§ **Work task**: Repeat all entries word for word; skip images.

Data items
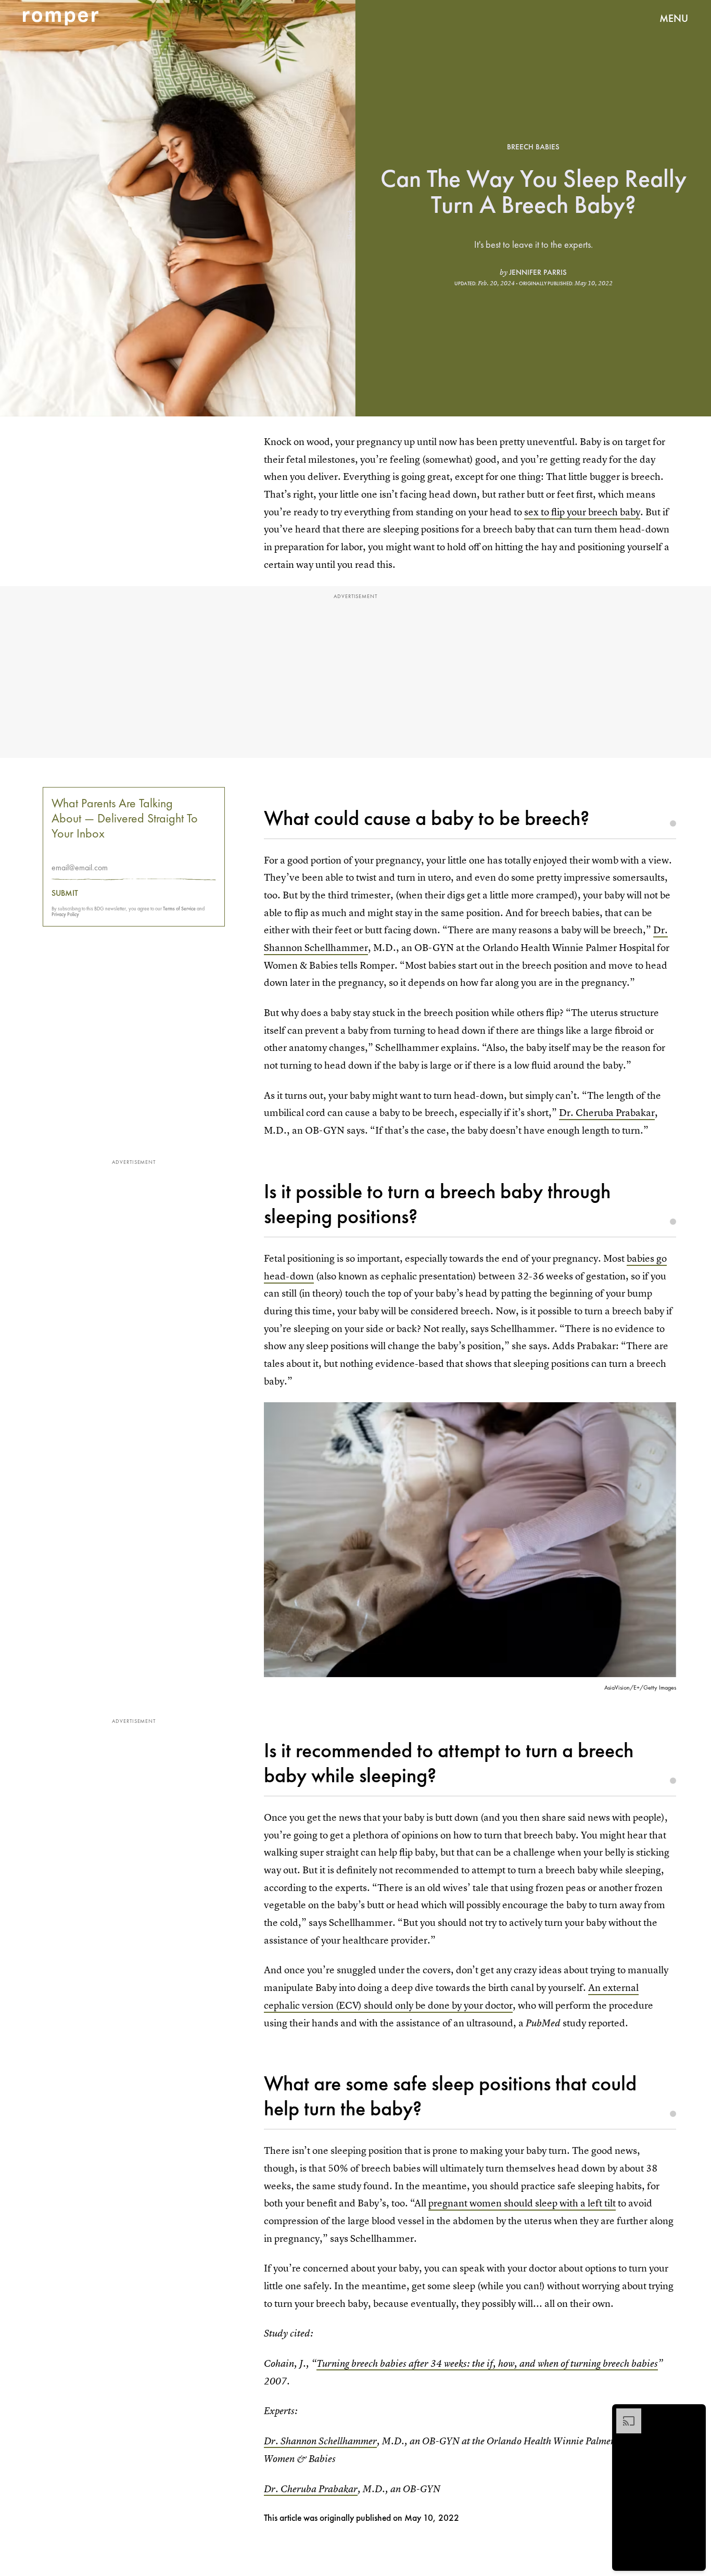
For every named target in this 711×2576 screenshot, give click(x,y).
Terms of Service (179, 908)
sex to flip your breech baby (582, 511)
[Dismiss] (694, 2413)
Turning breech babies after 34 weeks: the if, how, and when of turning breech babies (487, 2363)
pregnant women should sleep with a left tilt (522, 2203)
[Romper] (60, 18)
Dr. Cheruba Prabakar (607, 1112)
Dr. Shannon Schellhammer (320, 2441)
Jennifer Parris (538, 272)
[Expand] (623, 2413)
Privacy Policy (65, 914)
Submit (65, 893)
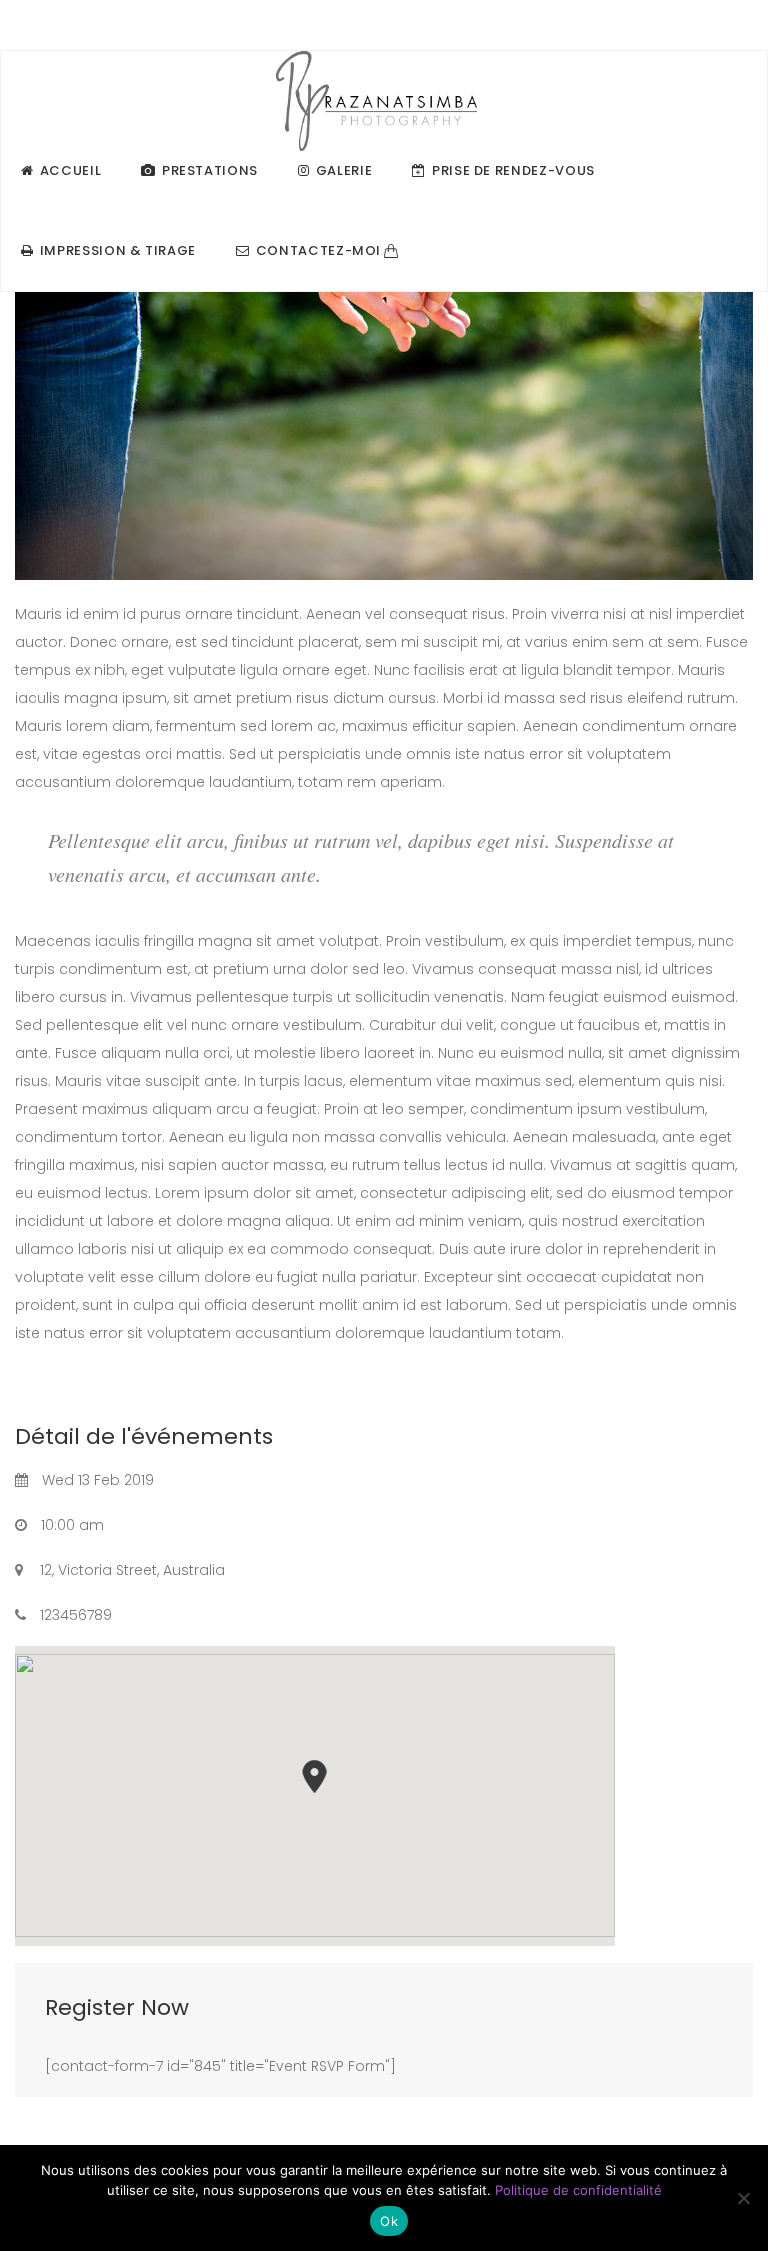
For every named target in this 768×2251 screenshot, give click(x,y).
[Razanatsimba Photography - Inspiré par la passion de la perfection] (376, 91)
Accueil (71, 170)
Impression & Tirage (118, 250)
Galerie (344, 170)
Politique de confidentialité (578, 2190)
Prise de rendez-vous (513, 170)
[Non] (743, 2198)
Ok (389, 2221)
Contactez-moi (318, 250)
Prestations (210, 170)
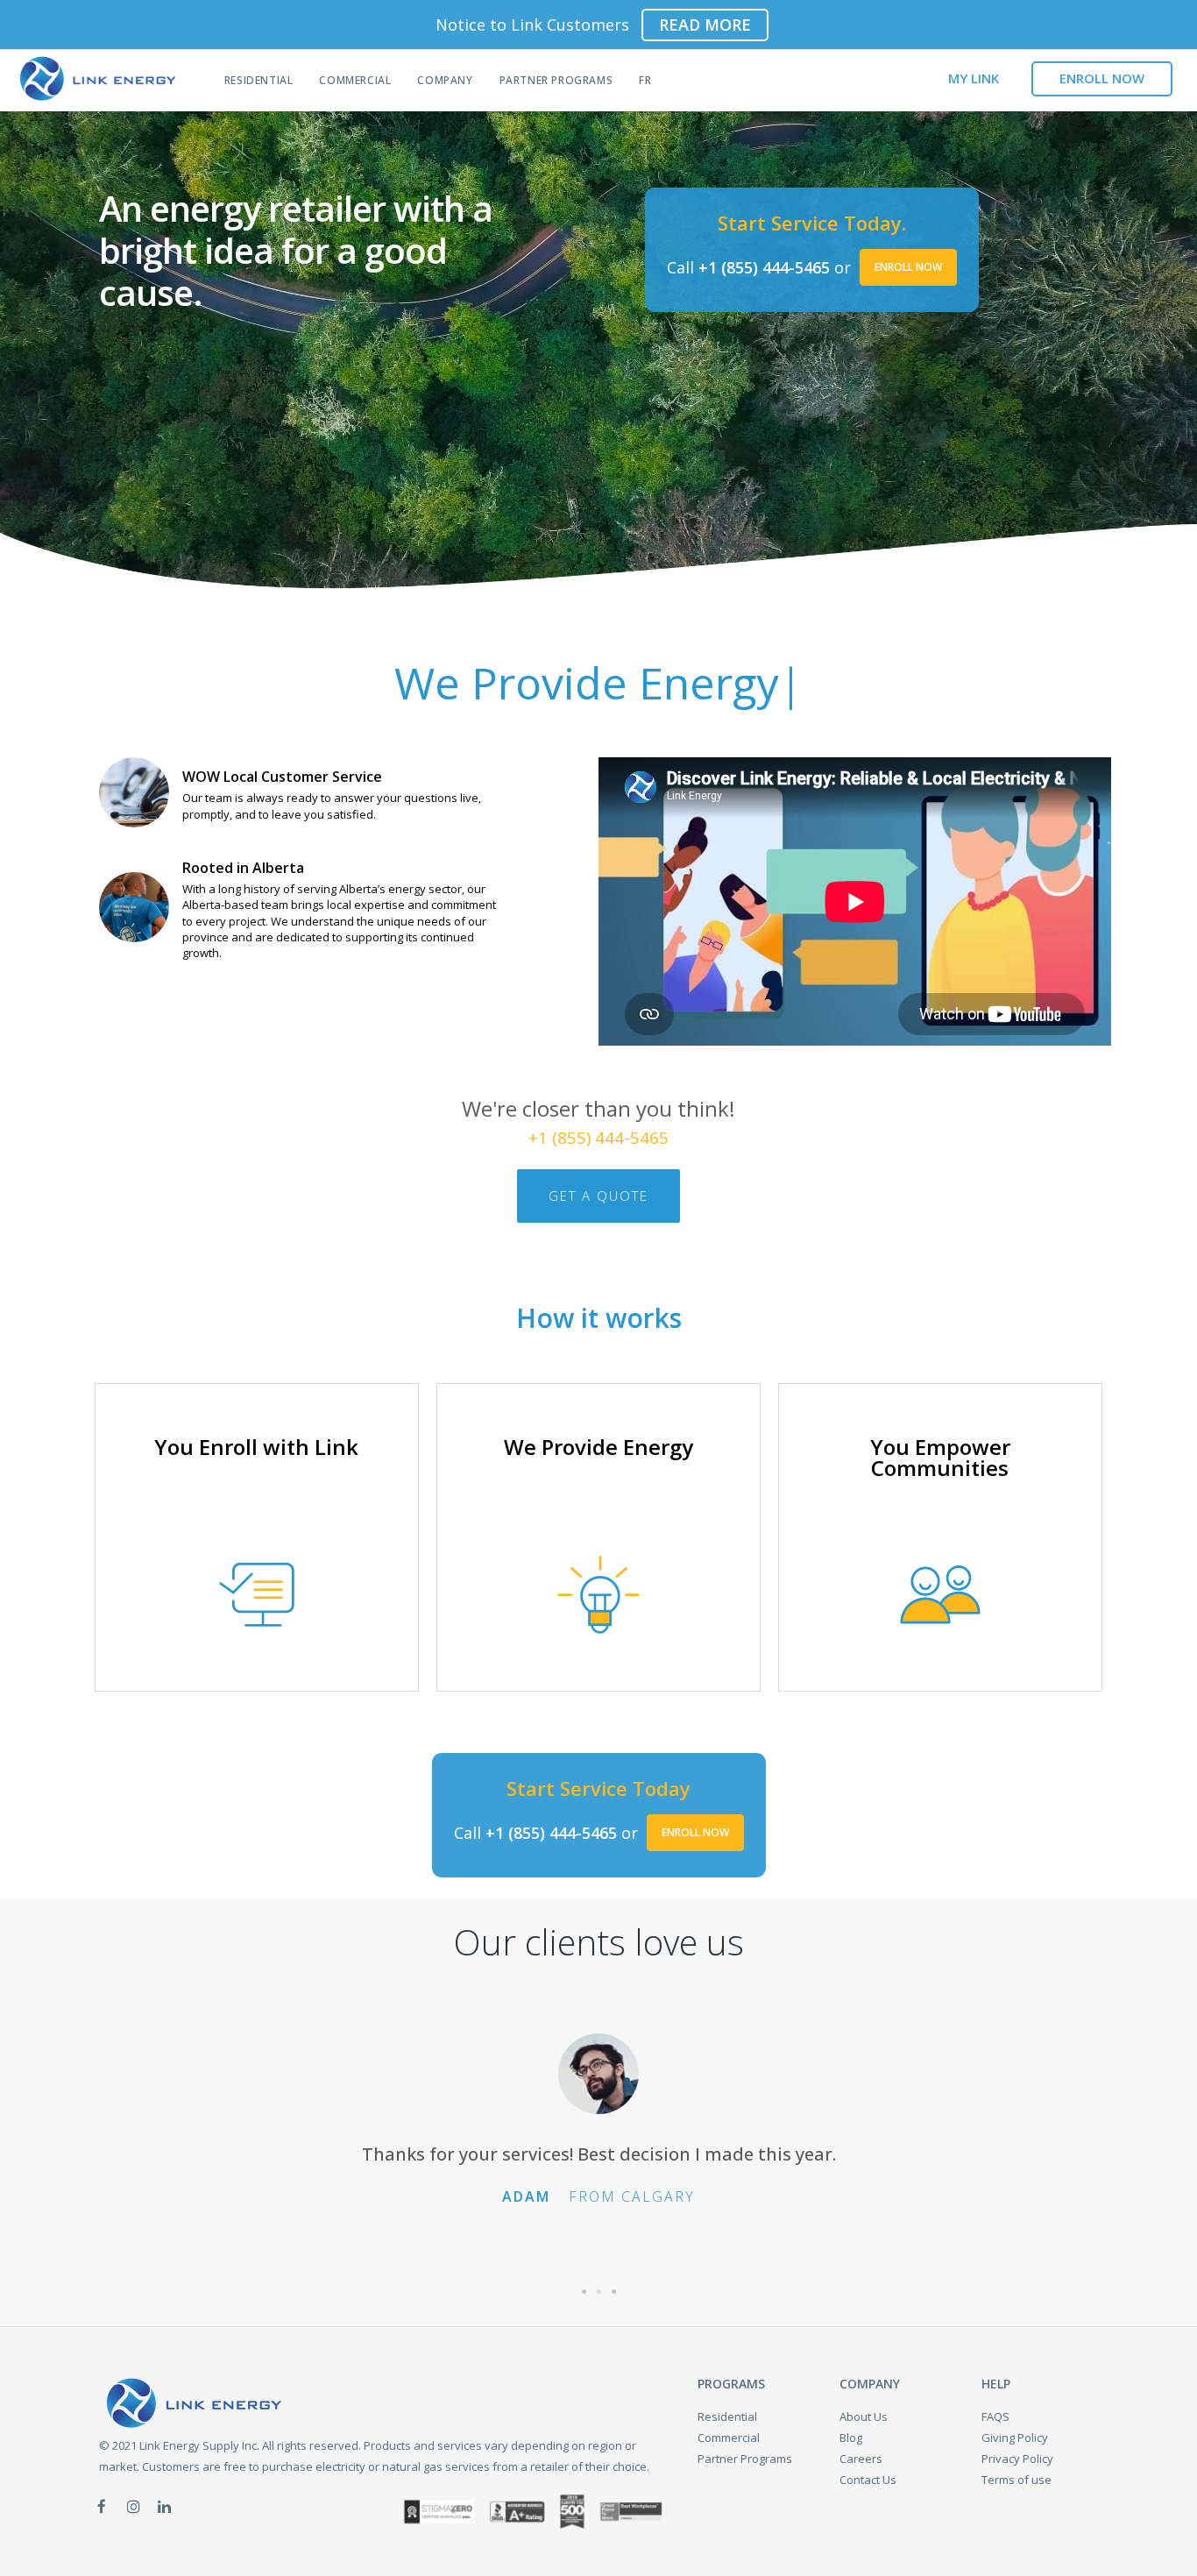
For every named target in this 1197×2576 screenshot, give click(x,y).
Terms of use (1016, 2479)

§ **Expected answer**:
For every named target in this 711×2576 screenshot, give click(x,y).
Terms of Service (179, 908)
sex to flip your breech baby (582, 511)
[Dismiss] (694, 2413)
Turning breech babies after 34 weeks: the if, how, and when of turning breech babies (487, 2363)
pregnant women should sleep with a left tilt (522, 2203)
[Romper] (60, 18)
Dr. Cheruba Prabakar (607, 1112)
Dr. Shannon Schellhammer (320, 2441)
Jennifer Parris (538, 272)
[Expand] (623, 2413)
Privacy Policy (65, 914)
Submit (65, 893)
For every named target in this 768×2251 screenshot, give click(x,y).
[Razanatsimba Photography - Inspiré par la passion de la perfection] (376, 91)
Accueil (71, 170)
Impression & Tirage (118, 250)
Galerie (344, 170)
Politique de confidentialité (578, 2190)
Prise de rendez-vous (513, 170)
[Non] (743, 2198)
Ok (389, 2221)
Contactez-moi (318, 250)
Prestations (210, 170)
For every named target in this 1197×2576 screenshot, give click(x,y).
Terms of use (1016, 2479)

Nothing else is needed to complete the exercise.